[Problem description]: These entries are to be retyped in full, word for word.

[Task input]:
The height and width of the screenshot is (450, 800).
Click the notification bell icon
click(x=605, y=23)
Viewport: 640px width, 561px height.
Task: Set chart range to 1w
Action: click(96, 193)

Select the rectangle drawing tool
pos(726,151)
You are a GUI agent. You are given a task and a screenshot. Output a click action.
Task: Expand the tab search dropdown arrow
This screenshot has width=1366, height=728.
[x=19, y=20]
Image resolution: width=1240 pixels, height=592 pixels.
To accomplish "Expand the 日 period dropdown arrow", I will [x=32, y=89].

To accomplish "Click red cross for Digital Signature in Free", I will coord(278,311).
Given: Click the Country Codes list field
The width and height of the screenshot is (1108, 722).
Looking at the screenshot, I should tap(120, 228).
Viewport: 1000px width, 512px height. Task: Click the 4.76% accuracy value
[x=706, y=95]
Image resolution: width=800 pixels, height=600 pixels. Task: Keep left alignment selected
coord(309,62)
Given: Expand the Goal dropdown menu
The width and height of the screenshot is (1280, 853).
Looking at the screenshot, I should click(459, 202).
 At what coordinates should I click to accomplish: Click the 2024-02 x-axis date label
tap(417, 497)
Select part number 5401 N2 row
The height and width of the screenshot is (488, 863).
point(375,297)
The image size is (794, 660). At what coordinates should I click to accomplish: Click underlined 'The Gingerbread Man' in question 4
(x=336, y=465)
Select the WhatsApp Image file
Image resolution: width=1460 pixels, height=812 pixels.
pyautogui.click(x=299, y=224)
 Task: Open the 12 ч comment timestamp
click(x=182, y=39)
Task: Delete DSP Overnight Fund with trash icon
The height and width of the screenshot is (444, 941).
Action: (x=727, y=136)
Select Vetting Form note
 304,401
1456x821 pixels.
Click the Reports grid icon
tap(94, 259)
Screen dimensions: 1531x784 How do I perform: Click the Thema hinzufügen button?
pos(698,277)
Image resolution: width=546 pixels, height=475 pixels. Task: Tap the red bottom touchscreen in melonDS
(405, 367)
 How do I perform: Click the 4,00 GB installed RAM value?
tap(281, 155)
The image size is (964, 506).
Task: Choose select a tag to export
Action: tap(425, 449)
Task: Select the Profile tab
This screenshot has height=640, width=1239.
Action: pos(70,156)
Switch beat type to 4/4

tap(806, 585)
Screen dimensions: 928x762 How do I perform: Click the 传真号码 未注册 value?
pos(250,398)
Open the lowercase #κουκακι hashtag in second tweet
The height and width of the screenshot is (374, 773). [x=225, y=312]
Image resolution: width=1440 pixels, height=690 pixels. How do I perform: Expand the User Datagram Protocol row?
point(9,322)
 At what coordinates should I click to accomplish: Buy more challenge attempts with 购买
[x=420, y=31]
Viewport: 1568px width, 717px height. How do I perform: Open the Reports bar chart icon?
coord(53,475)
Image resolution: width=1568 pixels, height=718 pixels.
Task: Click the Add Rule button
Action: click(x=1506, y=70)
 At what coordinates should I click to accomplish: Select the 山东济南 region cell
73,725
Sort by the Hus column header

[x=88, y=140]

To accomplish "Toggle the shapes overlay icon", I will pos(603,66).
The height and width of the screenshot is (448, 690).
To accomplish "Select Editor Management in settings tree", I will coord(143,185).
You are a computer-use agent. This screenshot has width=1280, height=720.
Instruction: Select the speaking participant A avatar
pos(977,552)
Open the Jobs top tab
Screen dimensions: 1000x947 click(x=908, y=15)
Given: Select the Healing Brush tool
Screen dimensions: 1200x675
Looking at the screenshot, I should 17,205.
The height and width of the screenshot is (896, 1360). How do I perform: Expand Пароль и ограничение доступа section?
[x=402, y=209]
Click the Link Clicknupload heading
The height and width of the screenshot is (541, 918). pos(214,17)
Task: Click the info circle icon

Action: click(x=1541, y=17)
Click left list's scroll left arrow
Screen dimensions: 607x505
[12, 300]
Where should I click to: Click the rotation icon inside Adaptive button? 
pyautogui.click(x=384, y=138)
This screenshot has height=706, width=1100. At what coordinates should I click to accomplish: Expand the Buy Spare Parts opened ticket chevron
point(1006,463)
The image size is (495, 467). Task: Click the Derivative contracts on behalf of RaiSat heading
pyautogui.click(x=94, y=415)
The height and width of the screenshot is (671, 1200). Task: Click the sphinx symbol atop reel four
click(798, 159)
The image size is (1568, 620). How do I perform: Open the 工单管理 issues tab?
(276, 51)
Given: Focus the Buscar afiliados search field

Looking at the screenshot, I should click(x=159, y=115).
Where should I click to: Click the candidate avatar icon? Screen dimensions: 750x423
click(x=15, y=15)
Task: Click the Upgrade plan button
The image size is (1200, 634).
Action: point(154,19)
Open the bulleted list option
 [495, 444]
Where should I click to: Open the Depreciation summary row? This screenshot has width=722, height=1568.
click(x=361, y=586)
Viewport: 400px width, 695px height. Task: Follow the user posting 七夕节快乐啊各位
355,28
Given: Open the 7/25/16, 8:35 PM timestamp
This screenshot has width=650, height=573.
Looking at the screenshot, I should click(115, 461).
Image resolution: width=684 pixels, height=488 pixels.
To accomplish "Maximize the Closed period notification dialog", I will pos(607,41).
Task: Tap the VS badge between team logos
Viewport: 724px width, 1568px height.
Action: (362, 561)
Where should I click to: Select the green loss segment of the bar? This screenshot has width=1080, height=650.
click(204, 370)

[Answer to this task]:
The height and width of the screenshot is (450, 800).
Click the notification bell icon
click(x=605, y=23)
Viewport: 640px width, 561px height.
Task: Set chart range to 1w
Action: click(96, 193)

Select the rectangle drawing tool
pos(726,151)
You are a GUI agent. You are given a task and a screenshot. Output a click action.
Task: Expand the tab search dropdown arrow
This screenshot has width=1366, height=728.
[x=19, y=20]
Image resolution: width=1240 pixels, height=592 pixels.
To accomplish "Expand the 日 period dropdown arrow", I will [x=32, y=89].

To accomplish "Click red cross for Digital Signature in Free", I will coord(278,311).
Given: Click the Country Codes list field
The width and height of the screenshot is (1108, 722).
Looking at the screenshot, I should tap(120, 228).
Viewport: 1000px width, 512px height. Task: Click the 4.76% accuracy value
[x=706, y=95]
Image resolution: width=800 pixels, height=600 pixels. Task: Keep left alignment selected
coord(309,62)
Given: Expand the Goal dropdown menu
The width and height of the screenshot is (1280, 853).
Looking at the screenshot, I should click(459, 202).
 At what coordinates should I click to accomplish: Click the 2024-02 x-axis date label
tap(417, 497)
Select part number 5401 N2 row
The height and width of the screenshot is (488, 863).
point(375,297)
The image size is (794, 660). At what coordinates should I click to accomplish: Click underlined 'The Gingerbread Man' in question 4
(x=336, y=465)
Select the WhatsApp Image file
Image resolution: width=1460 pixels, height=812 pixels.
pyautogui.click(x=299, y=224)
 Task: Open the 12 ч comment timestamp
click(x=182, y=39)
Task: Delete DSP Overnight Fund with trash icon
The height and width of the screenshot is (444, 941).
Action: (x=727, y=136)
Select Vetting Form note
 304,401
1456x821 pixels.
Click the Reports grid icon
tap(94, 259)
Screen dimensions: 1531x784 How do I perform: Click the Thema hinzufügen button?
pos(698,277)
Image resolution: width=546 pixels, height=475 pixels. Task: Tap the red bottom touchscreen in melonDS
(405, 367)
 How do I perform: Click the 4,00 GB installed RAM value?
tap(281, 155)
The image size is (964, 506).
Task: Choose select a tag to export
Action: tap(425, 449)
Task: Select the Profile tab
This screenshot has height=640, width=1239.
Action: pos(70,156)
Switch beat type to 4/4

tap(806, 585)
Screen dimensions: 928x762 How do I perform: Click the 传真号码 未注册 value?
pos(250,398)
Open the lowercase #κουκακι hashtag in second tweet
The height and width of the screenshot is (374, 773). [x=225, y=312]
Image resolution: width=1440 pixels, height=690 pixels. How do I perform: Expand the User Datagram Protocol row?
point(9,322)
 At what coordinates should I click to accomplish: Buy more challenge attempts with 购买
[x=420, y=31]
Viewport: 1568px width, 717px height. How do I perform: Open the Reports bar chart icon?
coord(53,475)
Image resolution: width=1568 pixels, height=718 pixels.
Task: Click the Add Rule button
Action: click(x=1506, y=70)
 At what coordinates should I click to accomplish: Select the 山东济南 region cell
73,725
Sort by the Hus column header

[x=88, y=140]

To accomplish "Toggle the shapes overlay icon", I will pos(603,66).
The height and width of the screenshot is (448, 690).
To accomplish "Select Editor Management in settings tree", I will coord(143,185).
You are a computer-use agent. This screenshot has width=1280, height=720.
Instruction: Select the speaking participant A avatar
pos(977,552)
Open the Jobs top tab
Screen dimensions: 1000x947 click(x=908, y=15)
Given: Select the Healing Brush tool
Screen dimensions: 1200x675
Looking at the screenshot, I should 17,205.
The height and width of the screenshot is (896, 1360). How do I perform: Expand Пароль и ограничение доступа section?
[x=402, y=209]
Click the Link Clicknupload heading
The height and width of the screenshot is (541, 918). pos(214,17)
Task: Click the info circle icon

Action: click(x=1541, y=17)
Click left list's scroll left arrow
Screen dimensions: 607x505
[12, 300]
Where should I click to: Click the rotation icon inside Adaptive button? 
pyautogui.click(x=384, y=138)
This screenshot has height=706, width=1100. At what coordinates should I click to accomplish: Expand the Buy Spare Parts opened ticket chevron
point(1006,463)
The image size is (495, 467). Task: Click the Derivative contracts on behalf of RaiSat heading
pyautogui.click(x=94, y=415)
The height and width of the screenshot is (671, 1200). Task: Click the sphinx symbol atop reel four
click(798, 159)
The image size is (1568, 620). How do I perform: Open the 工单管理 issues tab?
(276, 51)
Given: Focus the Buscar afiliados search field

Looking at the screenshot, I should click(x=159, y=115).
Where should I click to: Click the candidate avatar icon? Screen dimensions: 750x423
click(x=15, y=15)
Task: Click the Upgrade plan button
The image size is (1200, 634).
Action: point(154,19)
Open the bulleted list option
 [495, 444]
Where should I click to: Open the Depreciation summary row? This screenshot has width=722, height=1568.
click(x=361, y=586)
Viewport: 400px width, 695px height. Task: Follow the user posting 七夕节快乐啊各位
355,28
Given: Open the 7/25/16, 8:35 PM timestamp
This screenshot has width=650, height=573.
Looking at the screenshot, I should click(115, 461).
Image resolution: width=684 pixels, height=488 pixels.
To accomplish "Maximize the Closed period notification dialog", I will pos(607,41).
Task: Tap the VS badge between team logos
Viewport: 724px width, 1568px height.
Action: (362, 561)
Where should I click to: Select the green loss segment of the bar? This screenshot has width=1080, height=650.
click(204, 370)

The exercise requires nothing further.